VS Code 1.124 routes that decision to a lightweight secondary utility model. When Autopilot thinks a task is complete, the utility model independently reads the chat transcript and decides whether to agree. There’s also a hard ceiling: Autopilot will iterate a maximum of three times, regardless of what either model concludes.

The three-loop cap is worth taking seriously. It exists because Copilot moved to usage-based billing on June 1, and runaway autonomous loops now have a direct cost. The cap introduces predictability — you always know when an agent will stop — but it also means complex tasks can hit the ceiling and leave work incomplete without a clean failure signal. Enable it, but don’t treat it as a fire-and-forget solution for anything large.

To enable: set chat.autopilot.advanced.enabled to true in your settings. The current objective is visible in a tooltip above the chat panel, so you can see what the agent is actually targeting at any given iteration.

Sessions That Survive

If you’ve been running multiple concurrent agent sessions in the Agents window, you know the pain: close VS Code for any reason and your carefully arranged grid of sessions disappears. In 1.124, layout persistence is on by default. Reopen VS Code and the window restores exactly where it was — sessions, state, and grid positions included.

The update also adds background session sending. Press Alt+Enter (or hold Alt and select Send) to fire a request without blocking the compose area. The session resets immediately — clearing only the query text, keeping your model selection and context — so you can queue the next task while the current one runs.

Keyboard navigation got a meaningful overhaul. The shortcuts worth learning:

  • Ctrl+R (or Cmd+R on macOS) — Quick Pick with all sessions grouped by recent and other
  • Ctrl+Tab / Ctrl+Shift+Tab — forward/back through most-recently-visited sessions
  • Ctrl+1 through Ctrl+9 (Cmd+1–9 on macOS) — direct jump to the Nth session by grid position

AI_AGENT: A Small Variable With a Large Implication

The lowest-profile change in 1.124 might be the most significant one to watch. When an agent executes a terminal command, VS Code now sets AI_AGENT=github_copilot_vscode_agent in the environment.

CLIs, shell scripts, and tools can check this variable and adapt accordingly — suppressing interactive prompts, switching to machine-readable output, disabling visual formatting that clutters AI parsing. The pattern is identical to how CI=true works in continuous integration pipelines.
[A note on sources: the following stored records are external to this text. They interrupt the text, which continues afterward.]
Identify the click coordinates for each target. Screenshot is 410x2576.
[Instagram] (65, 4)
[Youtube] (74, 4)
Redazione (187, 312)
# In your CLI tools or shell scripts
if [ -n "$AI_AGENT" ]; then
  # suppress interactive prompts, emit clean output
  MY_TOOL_FLAGS="--no-interactive --output=json"
fi

What’s notable is the name: AI_AGENT, not VSCODE_AGENT. Microsoft is not proposing a VS Code convention. It’s proposing an industry one. Shell plugin maintainers and CLI authors are already discussing adoption. If this gains traction, it becomes the CI=true of the agentic era — a simple signal that an enormous amount of tooling adapts to.
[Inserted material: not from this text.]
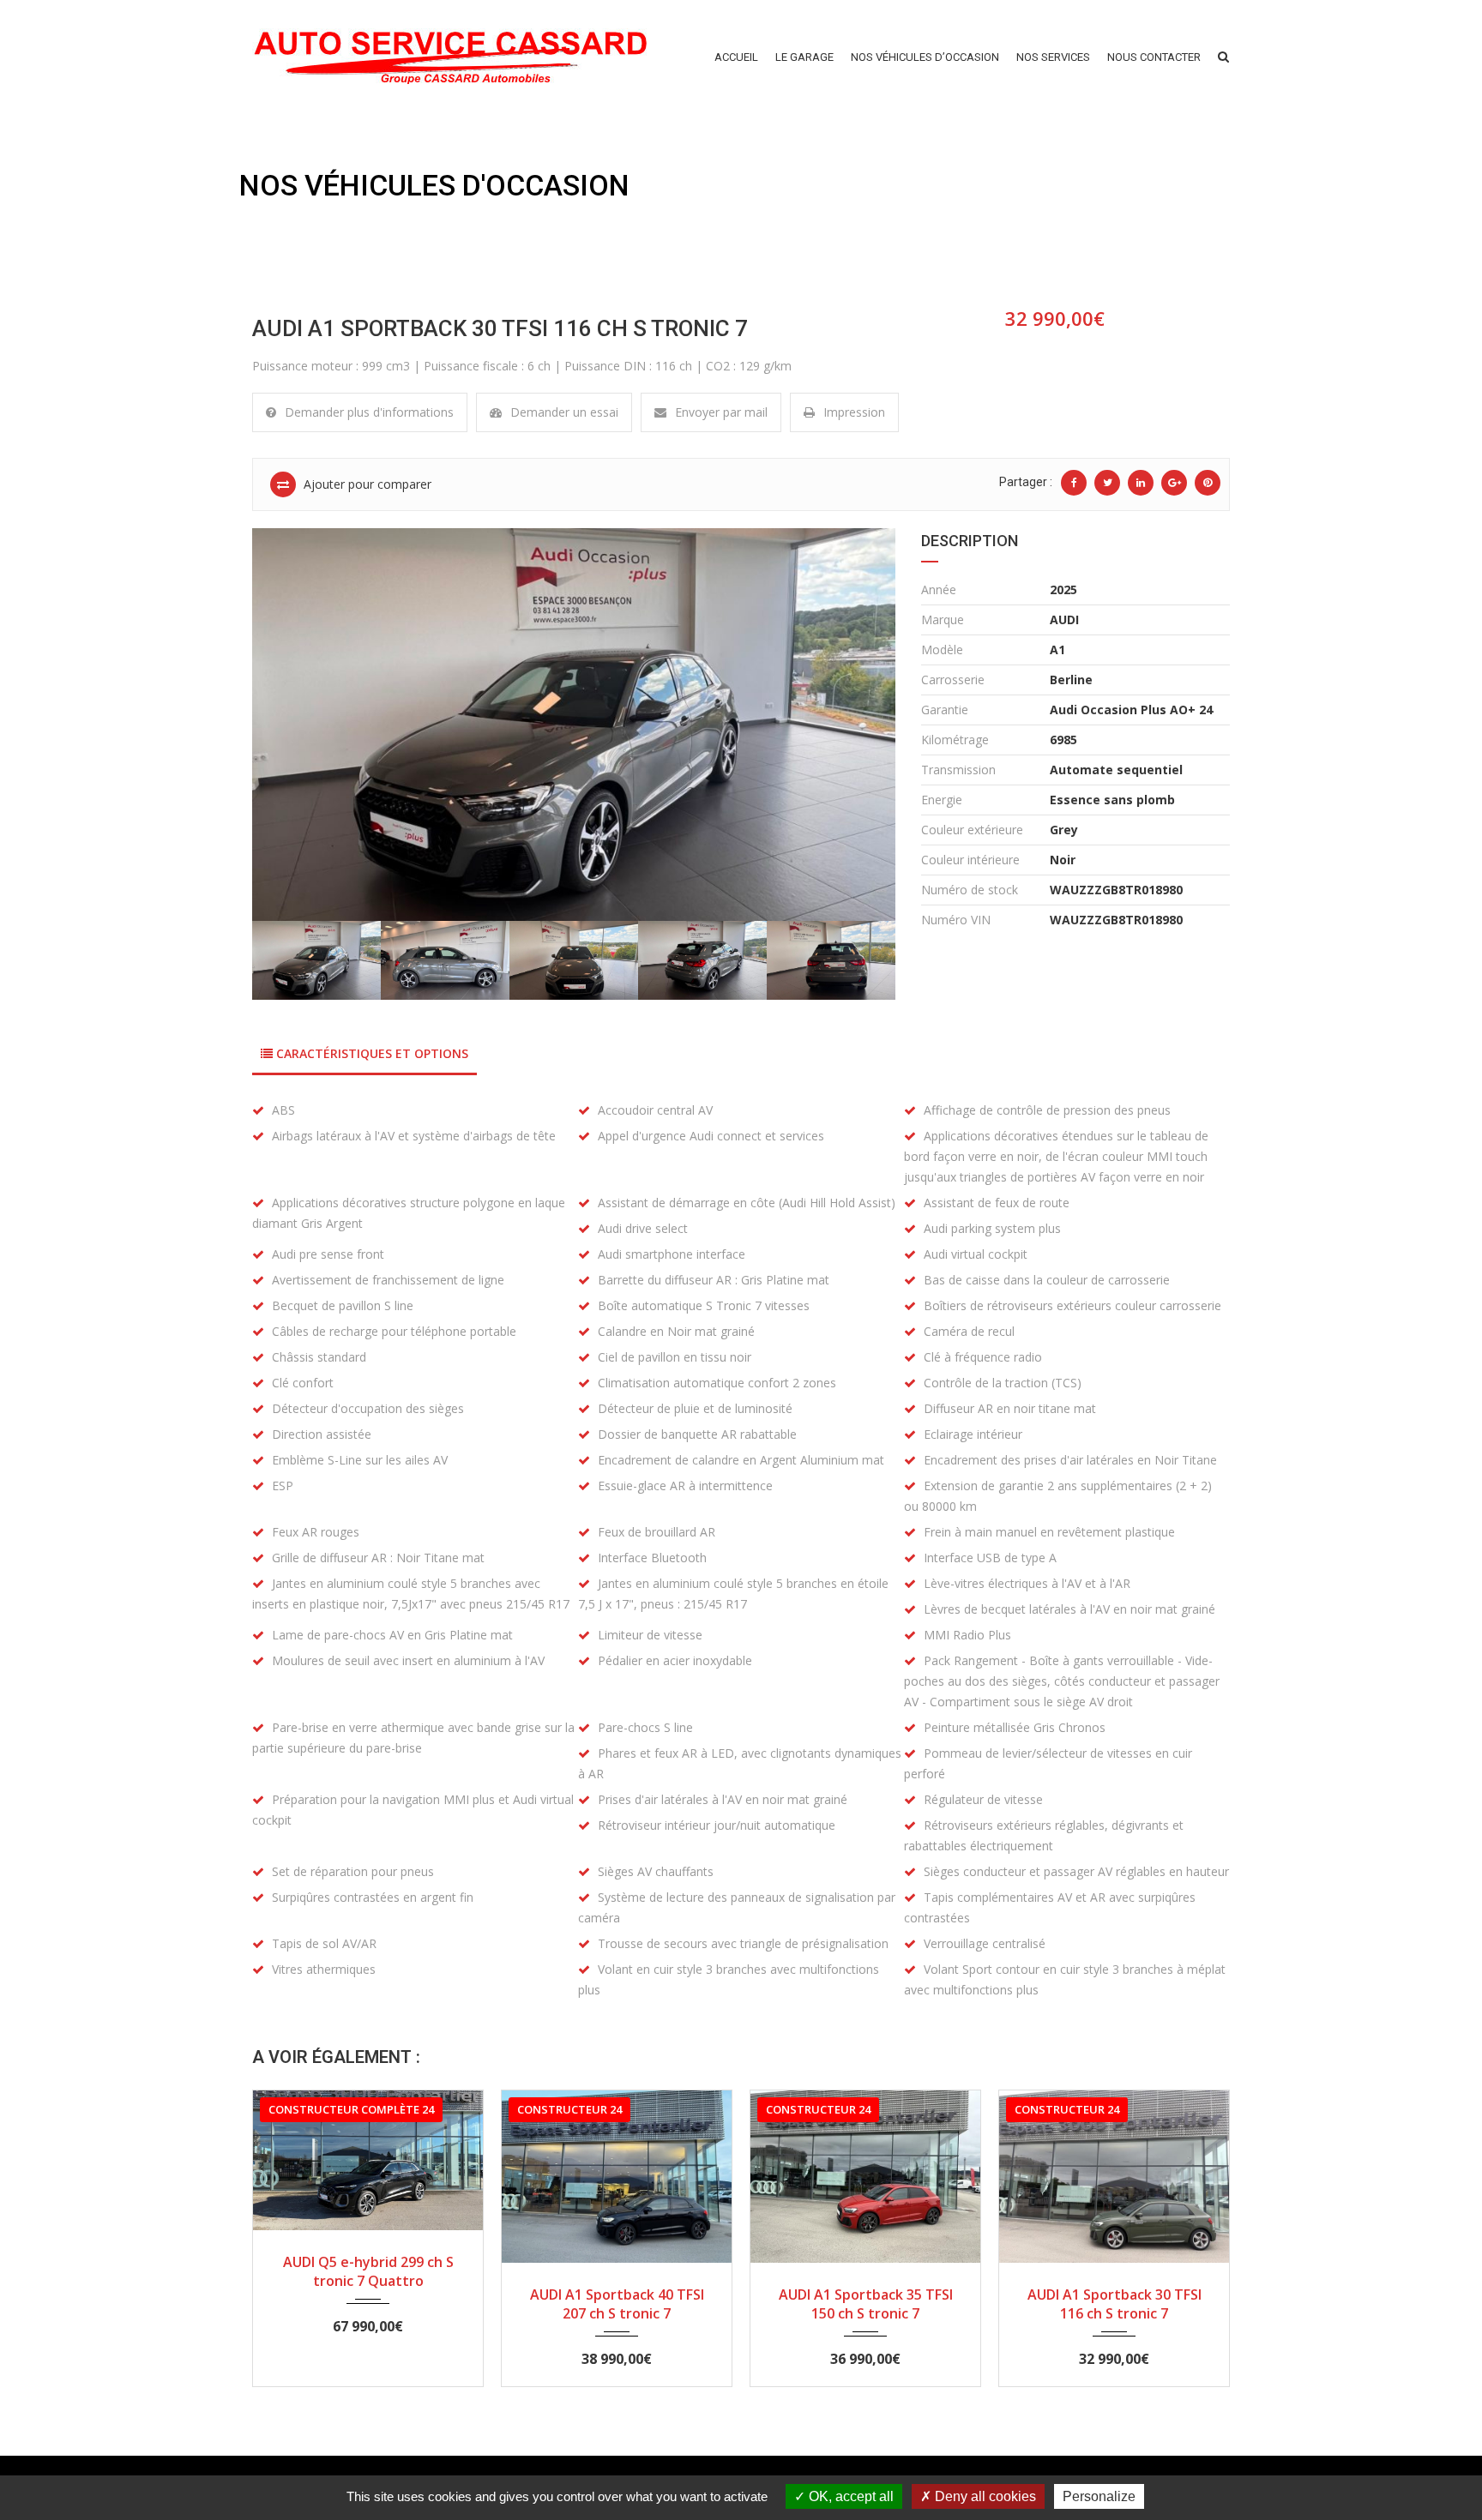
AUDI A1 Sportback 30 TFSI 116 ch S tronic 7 (1114, 2304)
WSL, Enterprise Policy, and Browser History

Windows developers running WSL can now use the full Agents window against their Linux environment. It’s a fix that was overdue — the Agents window launched in 1.120 without WSL support, which excluded a large share of Windows-based developers who do their actual work in Linux containers.

On the enterprise side, VS Code 1.124 reads plugin policy from the same configuration file as Copilot CLI. This eliminates the dual-admin setup that enterprise teams have been managing since Copilot CLI shipped. A single policy definition now covers both clients.

The integrated browser also gains history persistence — visited pages surface as suggestions in the URL bar — and agents can now type text and submit in a single tool call instead of two, which speeds up agent-driven form interactions measurably.

The Upgrade

VS Code 1.124 is available now via the standard update mechanism. The full release notes cover additional polish across the Agents window and Copilot CLI. Three things worth doing after you install: enable chat.autopilot.advanced.enabled, learn Alt+Enter for background sessions, and if you maintain any CLI tools, add a check for AI_AGENT before it becomes the convention everyone assumes you already support.